Eichmann trabalhava na organização e transporte de milhares de homens, mulheres e crianças judeus para os campos de concentração na Polónia. Foi julgado por um tribunal israelita depois de ter sido raptado na Argentina para onde fugiu depois da guerra ter acabado. Foi condenado à morte e enforcado. No relato do seu julgamento Hannah Arendt faz o retrato de um homem que está longe de ser uma encarnação do mal, embora seja responsável ou coresponsável ou activo cooperante no crime de extermínio em massa de milhares ( milhões?) de pessoas.
O texto alemão do interrogatório policial gravado, realizado de 29 de
maio de 1960 a 17 de
Janeiro de 1961, com cada página corrigida e aprovada por Eichmann,
constitui uma verdadeira mina de ouro para um psicólogo — contanto que ele
tenha a sabedoria de entender que o horrível pode ser não só ridículo como
rematadamente engraçado. Parte do humor não pode ser transmitido noutra língua,
porque está justamente na luta heróica que Eichmann trava com a língua alemã,
que invariavelmente o derrota. É engraçado quando ele usa o termo “palavras
aladas” (geflügelte Worte, um coloquialismo alemão para designar citações
famosas dos clássicos) querendo dizer frases feitas, Redensarten, ou slogans, Schlagworte.

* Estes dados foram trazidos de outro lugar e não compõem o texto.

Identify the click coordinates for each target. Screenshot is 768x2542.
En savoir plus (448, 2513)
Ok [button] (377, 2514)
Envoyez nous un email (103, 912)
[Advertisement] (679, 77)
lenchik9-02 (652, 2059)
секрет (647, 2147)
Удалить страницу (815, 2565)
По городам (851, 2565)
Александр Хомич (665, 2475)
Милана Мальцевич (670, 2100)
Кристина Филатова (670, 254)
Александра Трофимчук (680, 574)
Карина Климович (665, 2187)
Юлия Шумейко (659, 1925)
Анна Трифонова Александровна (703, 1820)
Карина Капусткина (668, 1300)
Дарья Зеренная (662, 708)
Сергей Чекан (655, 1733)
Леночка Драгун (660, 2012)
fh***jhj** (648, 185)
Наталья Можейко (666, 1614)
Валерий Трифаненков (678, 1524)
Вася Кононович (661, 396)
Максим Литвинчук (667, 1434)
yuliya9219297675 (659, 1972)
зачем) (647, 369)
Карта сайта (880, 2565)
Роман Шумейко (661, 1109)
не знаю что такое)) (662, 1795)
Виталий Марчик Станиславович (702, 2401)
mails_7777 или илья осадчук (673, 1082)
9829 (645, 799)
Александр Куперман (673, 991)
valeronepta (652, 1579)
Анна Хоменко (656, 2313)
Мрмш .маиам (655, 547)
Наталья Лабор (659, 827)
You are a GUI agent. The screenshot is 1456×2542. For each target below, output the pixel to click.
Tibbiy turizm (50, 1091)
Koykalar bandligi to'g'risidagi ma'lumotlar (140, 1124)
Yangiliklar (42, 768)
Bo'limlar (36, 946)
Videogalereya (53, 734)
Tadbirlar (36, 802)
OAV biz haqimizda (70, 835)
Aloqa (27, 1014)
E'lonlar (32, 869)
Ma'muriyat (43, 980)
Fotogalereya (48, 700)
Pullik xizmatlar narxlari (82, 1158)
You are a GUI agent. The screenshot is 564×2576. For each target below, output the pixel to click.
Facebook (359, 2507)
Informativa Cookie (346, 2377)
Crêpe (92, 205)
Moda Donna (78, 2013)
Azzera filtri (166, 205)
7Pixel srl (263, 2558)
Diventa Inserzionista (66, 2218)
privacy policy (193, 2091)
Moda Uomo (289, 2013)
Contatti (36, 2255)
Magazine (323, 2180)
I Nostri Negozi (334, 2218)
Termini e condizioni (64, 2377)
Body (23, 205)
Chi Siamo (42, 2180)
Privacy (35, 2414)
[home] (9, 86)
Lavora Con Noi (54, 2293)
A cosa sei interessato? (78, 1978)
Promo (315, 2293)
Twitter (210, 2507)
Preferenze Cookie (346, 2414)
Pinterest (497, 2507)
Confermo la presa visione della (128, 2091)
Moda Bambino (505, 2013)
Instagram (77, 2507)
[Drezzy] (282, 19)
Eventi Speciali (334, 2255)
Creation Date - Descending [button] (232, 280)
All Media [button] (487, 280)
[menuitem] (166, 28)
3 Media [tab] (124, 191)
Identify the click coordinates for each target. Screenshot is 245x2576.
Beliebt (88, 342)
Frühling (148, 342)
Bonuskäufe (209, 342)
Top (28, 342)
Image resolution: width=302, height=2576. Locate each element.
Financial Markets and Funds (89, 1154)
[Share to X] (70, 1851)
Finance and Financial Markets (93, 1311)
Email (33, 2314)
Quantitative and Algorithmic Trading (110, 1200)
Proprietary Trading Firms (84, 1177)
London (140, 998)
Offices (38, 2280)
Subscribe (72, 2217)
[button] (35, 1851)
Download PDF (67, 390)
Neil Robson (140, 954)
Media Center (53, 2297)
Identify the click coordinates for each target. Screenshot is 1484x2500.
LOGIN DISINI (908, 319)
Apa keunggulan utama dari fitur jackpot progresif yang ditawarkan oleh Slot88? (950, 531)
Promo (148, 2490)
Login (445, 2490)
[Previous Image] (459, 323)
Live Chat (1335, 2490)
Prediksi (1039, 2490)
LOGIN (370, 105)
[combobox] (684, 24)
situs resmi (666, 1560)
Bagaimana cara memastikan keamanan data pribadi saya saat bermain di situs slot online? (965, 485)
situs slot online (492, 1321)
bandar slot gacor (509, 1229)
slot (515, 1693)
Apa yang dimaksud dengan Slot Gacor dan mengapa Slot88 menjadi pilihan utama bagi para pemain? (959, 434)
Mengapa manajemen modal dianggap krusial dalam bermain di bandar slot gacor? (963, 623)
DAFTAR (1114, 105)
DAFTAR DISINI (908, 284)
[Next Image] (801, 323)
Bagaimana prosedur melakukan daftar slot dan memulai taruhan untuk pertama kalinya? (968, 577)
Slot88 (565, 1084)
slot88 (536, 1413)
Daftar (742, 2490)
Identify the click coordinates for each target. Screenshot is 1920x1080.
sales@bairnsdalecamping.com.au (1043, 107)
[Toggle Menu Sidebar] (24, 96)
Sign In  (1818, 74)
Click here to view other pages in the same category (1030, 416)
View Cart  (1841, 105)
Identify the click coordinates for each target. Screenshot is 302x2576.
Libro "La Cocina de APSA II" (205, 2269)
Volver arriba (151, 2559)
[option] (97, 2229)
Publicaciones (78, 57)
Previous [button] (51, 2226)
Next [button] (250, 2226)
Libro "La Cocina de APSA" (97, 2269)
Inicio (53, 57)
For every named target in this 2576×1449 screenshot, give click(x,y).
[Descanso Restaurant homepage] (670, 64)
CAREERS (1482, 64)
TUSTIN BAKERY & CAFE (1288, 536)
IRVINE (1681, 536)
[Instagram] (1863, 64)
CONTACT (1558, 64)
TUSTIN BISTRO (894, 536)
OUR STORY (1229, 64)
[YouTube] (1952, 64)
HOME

Era engraçado quando, durante a inquirição sobre os
documentos Sassen, feita em alemão pelo juiz presidente, ele usou a
frase “kontra geben” (pagar na mesma moeda), para indicar que havia resistido
aos esforços de Sassen para melhorar suas histórias; o juiz Landau,
desconhecendo evidentemente os mistérios dos jogos de cartas (de onde provém a expressão),
não entendeu, e Eichmann não conseguiu achar nenhuma outra maneira de se
expressar.
Vagamente consciente de uma incapacidade que deve tê-lo perseguido
ainda na escola — chegava a ser um caso brando de afasia — ele pediu desculpas,
dizendo: “A minha única língua é o “oficialês” [Amtssprache]”. Mas a questão é
que o “oficialês” transformou-se na sua única língua porque ele sempre foi
genuinamente incapaz de pronunciar uma única frase que não fosse um clichê.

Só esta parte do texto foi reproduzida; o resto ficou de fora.